**Problem to work on**. Output exactly the lines of the listing below that run from the line with "This screenshot has width=700, height=500." through the line with "Select row 3 message ending in -05". No pictures.

**Information provided**.
- Opening Delimiter -
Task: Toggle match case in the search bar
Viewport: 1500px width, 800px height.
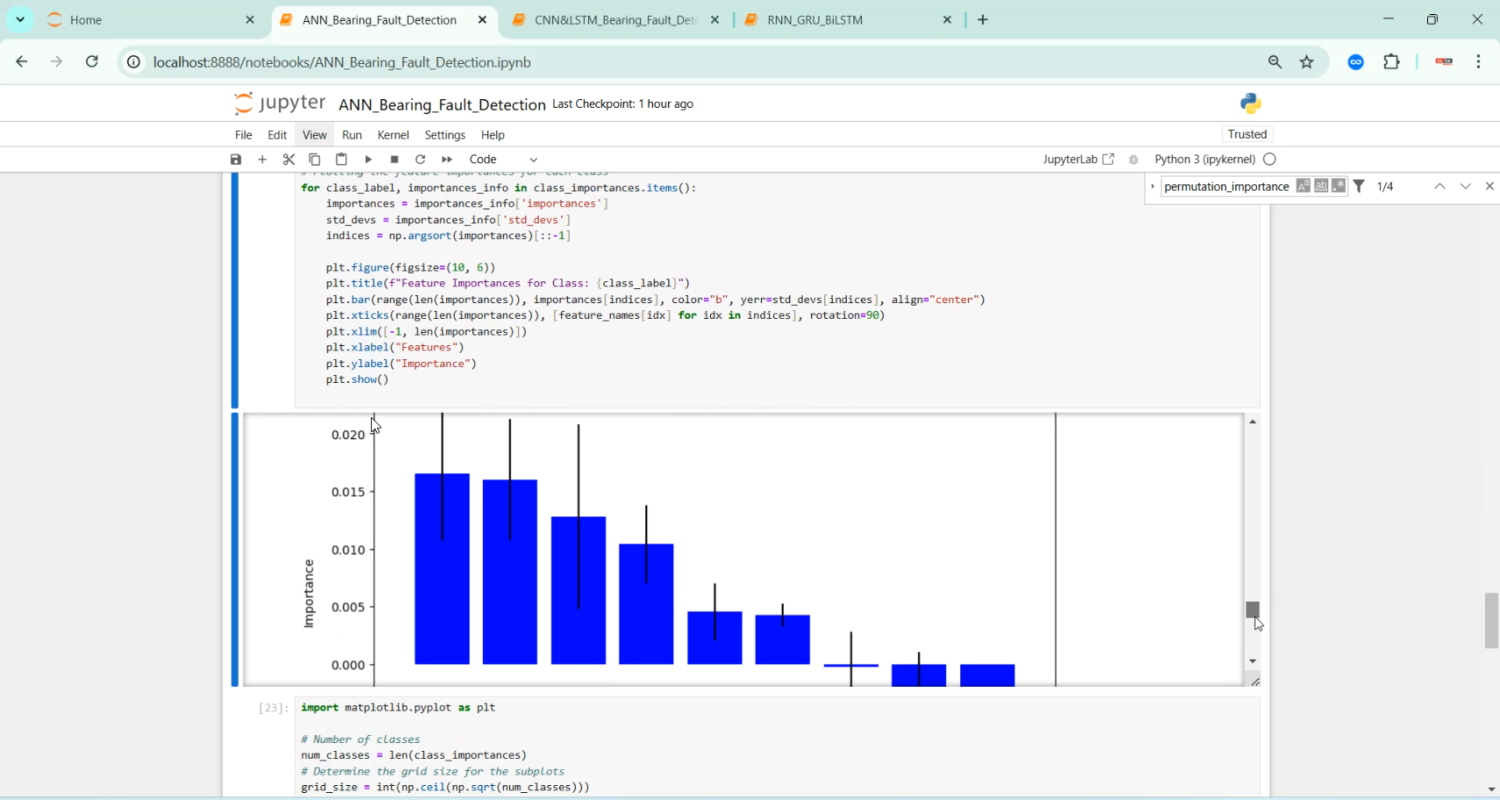Action: (1303, 185)
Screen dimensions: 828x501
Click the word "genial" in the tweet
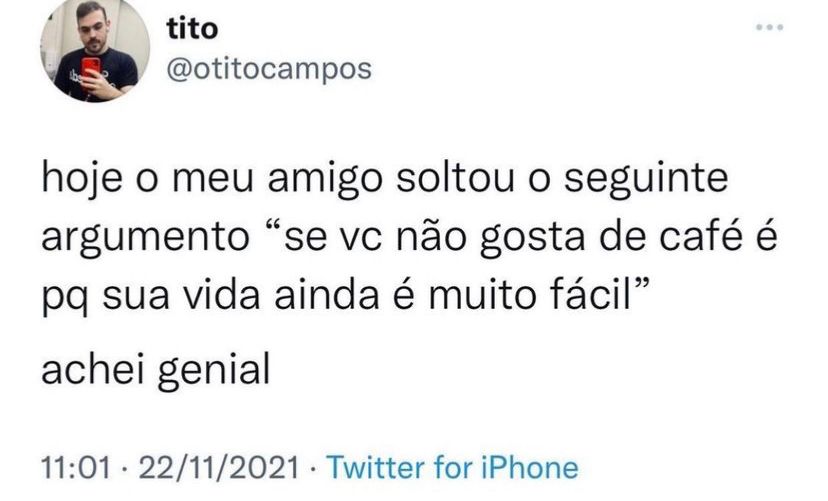coord(214,371)
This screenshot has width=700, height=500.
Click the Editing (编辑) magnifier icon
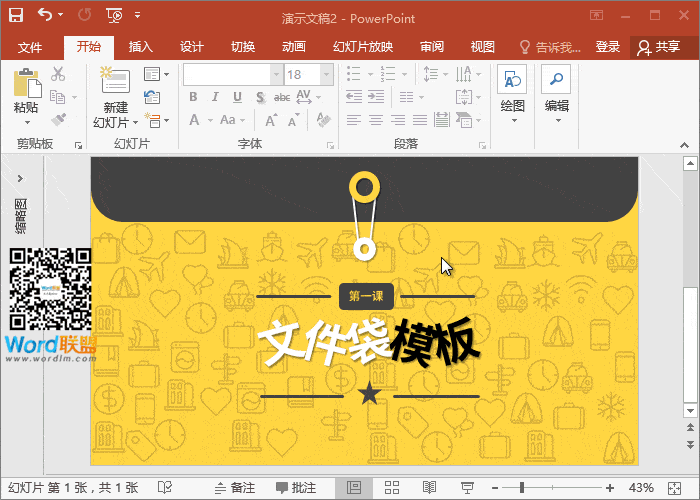point(556,82)
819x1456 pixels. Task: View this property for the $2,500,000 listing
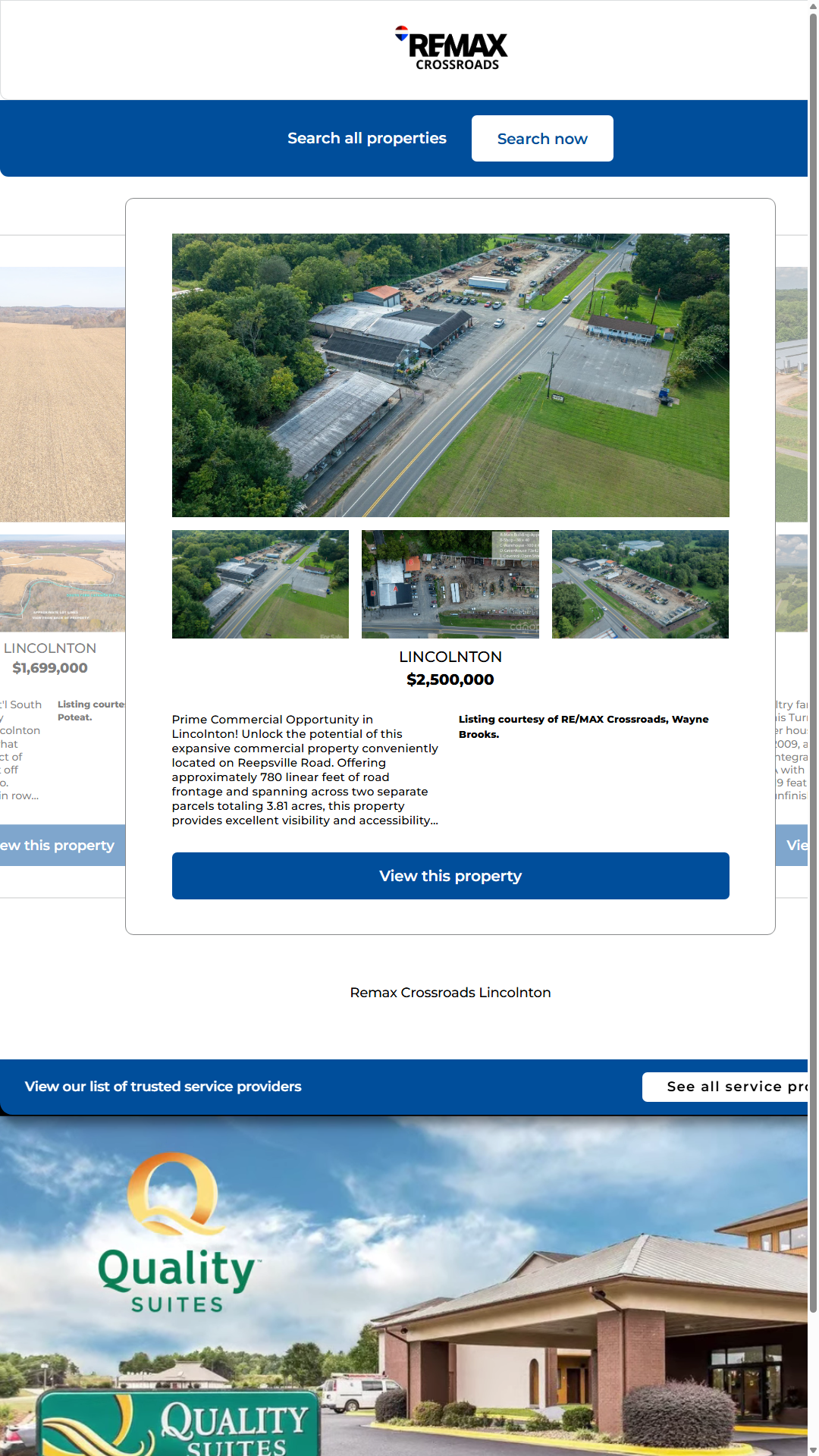[x=450, y=876]
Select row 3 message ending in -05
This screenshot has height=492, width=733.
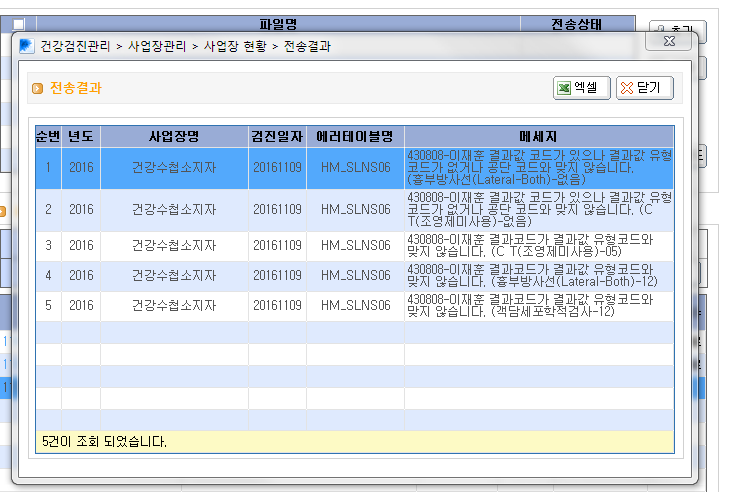[x=355, y=246]
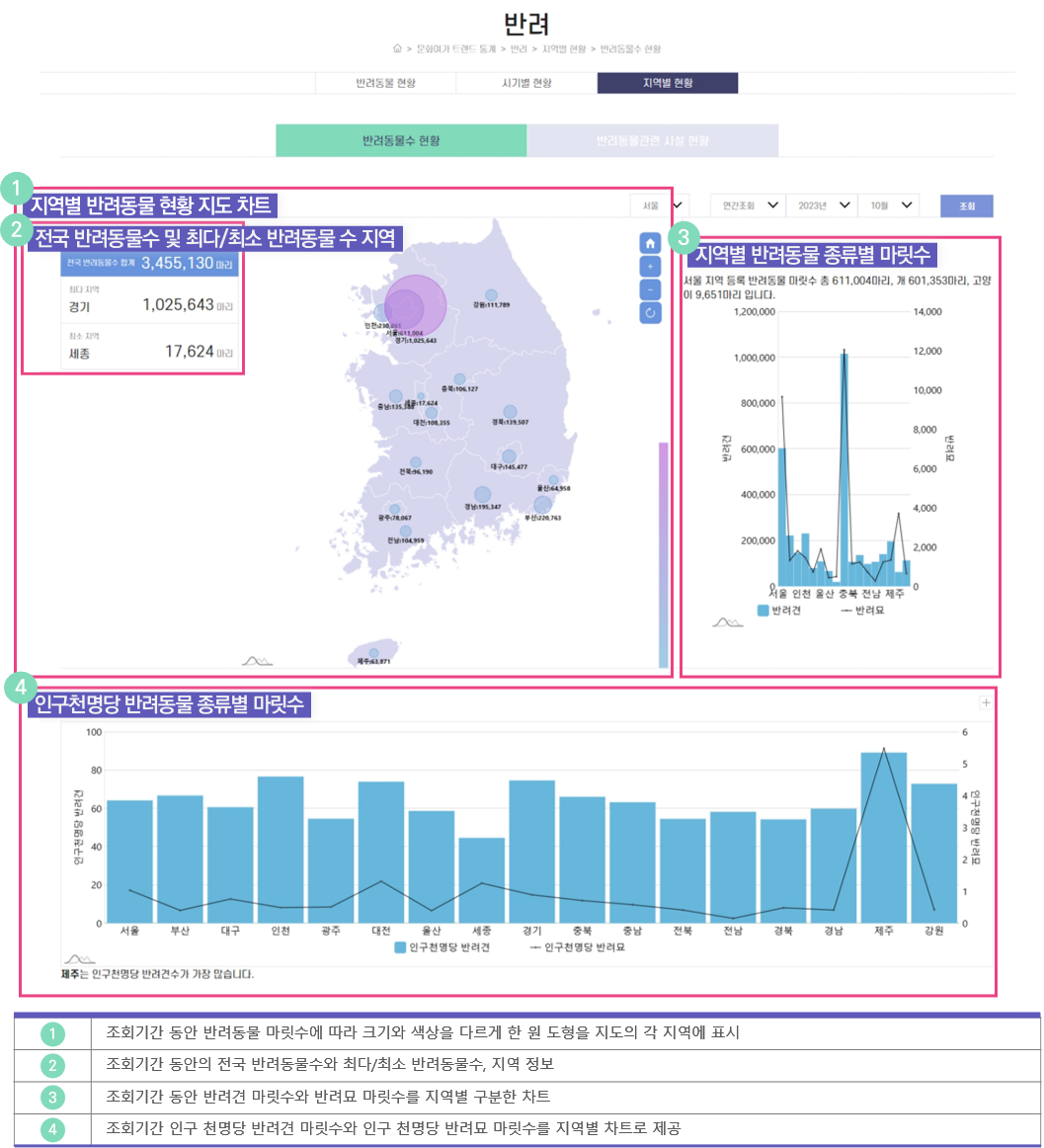The width and height of the screenshot is (1044, 1148).
Task: Click the 조회 search button
Action: pyautogui.click(x=966, y=205)
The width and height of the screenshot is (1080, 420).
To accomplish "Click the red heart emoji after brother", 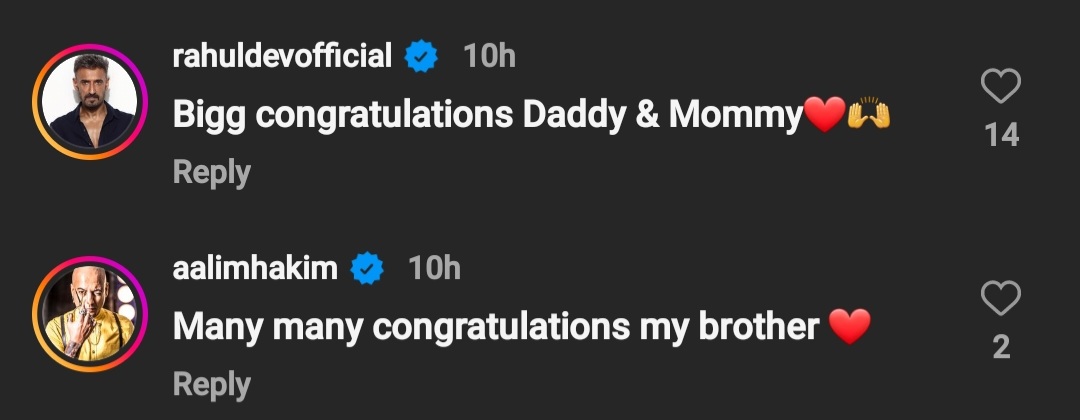I will [849, 327].
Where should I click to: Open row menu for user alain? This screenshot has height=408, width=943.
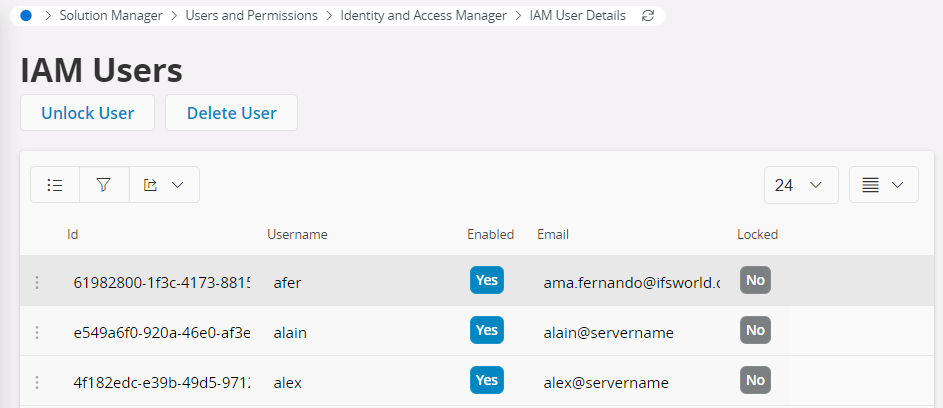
- Closing Delimiter -
**Answer space**.
This screenshot has width=700, height=500.
Click the Editing (编辑) magnifier icon
point(556,82)
819x1456 pixels. Task: View this property for the $2,500,000 listing
[x=450, y=876]
Select row 3 message ending in -05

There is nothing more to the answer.